James’s office has concluded its civil investigation into claims of sexual harassment against the governor. The attorney general’s office oversaw a civil investigation without criminal charges or consequences.

“All the information is fully documented, and any prosecutors or police departments can review the evidence and determine if they want to take further action,” Clark said.

The governor’s top aides and staffers in the Executive Chamber took actions to retaliate against former employees who publicized their experiences of sexual harassment involving Cuomo, according to the report.

Former Cuomo staffer Lindsey Boylan was the first woman to come forward with allegations on Twitter, and then a detailed blog post in December, accusing the governor of kissing her on the lips after a meeting in his office and saying he “would go out of his way to touch me on my lower back, arms and legs.”

The attorney general’s report found that after Boylan first tweeted out her allegations in December, the Cuomo administration sought to undermine her account by releasing personnel memos.

Boylan has said those records “were leaked to the media in an effort to smear me.”

“These interviews and pieces of evidence reveal a deeply disturbing, yet clear picture Gov. Cuomo sexually harassed multiple women ... and Gov. Cuomo’s administration created a hostile work environment where staffers did not feel comfortable coming forward with complaints due to a climate of fear and due to power dynamics,” James said Tuesday.

Democrats in the Assembly’s majority convened about the report and the conference’s next steps at 2 p.m. Tuesday.

James’s office does not coordinate with the state Assembly and is not involved with the chamber’s impeachment investigation. The attorney general’s office distributed the public report to members of the Assembly on Tuesday afternoon at the chamber’s request.

“We have provided the Assembly Judiciary Committee with the report that was released today and we will provide them with all relevant evidence,” James said Tuesday afternoon. “We will cooperate with their investigation as needed.”

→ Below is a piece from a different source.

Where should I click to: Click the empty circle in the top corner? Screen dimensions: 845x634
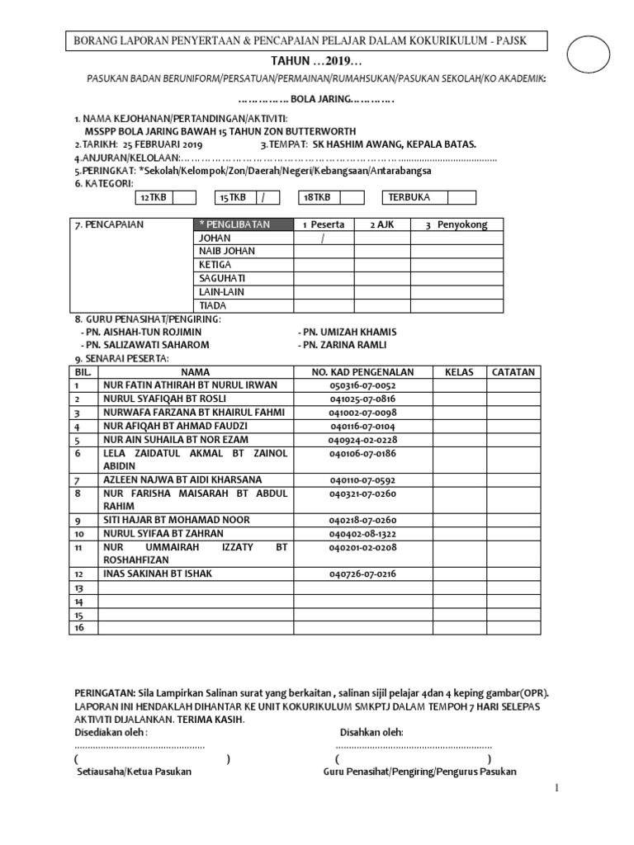(596, 56)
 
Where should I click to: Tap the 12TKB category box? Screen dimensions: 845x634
(153, 197)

The state attorney general’s office continues to investigate other scandals involving Gov. Cuomo, including COVID-19 deaths in nursing homes and his potential use of state resources to publish his $5.1 million pandemic memoir last fall.

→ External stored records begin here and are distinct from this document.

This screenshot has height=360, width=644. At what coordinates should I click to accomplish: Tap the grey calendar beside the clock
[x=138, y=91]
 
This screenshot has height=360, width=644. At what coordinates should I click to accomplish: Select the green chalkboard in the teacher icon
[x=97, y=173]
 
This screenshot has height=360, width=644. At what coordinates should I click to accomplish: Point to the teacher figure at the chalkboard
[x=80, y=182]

The separate probes remain ongoing, and do not intersect, nor interfere with the Assembly Judiciary Committee’s impeachment probe, James said.

Cuomo referred the sexual harassment allegations and related investigation to the state attorney general’s office March 1 after a few days of back-and-forth. The governor relinquished the probe to James’s office, per executive law, after pushback from legislative leaders and making his own legal recommendations about who should oversee the investigation.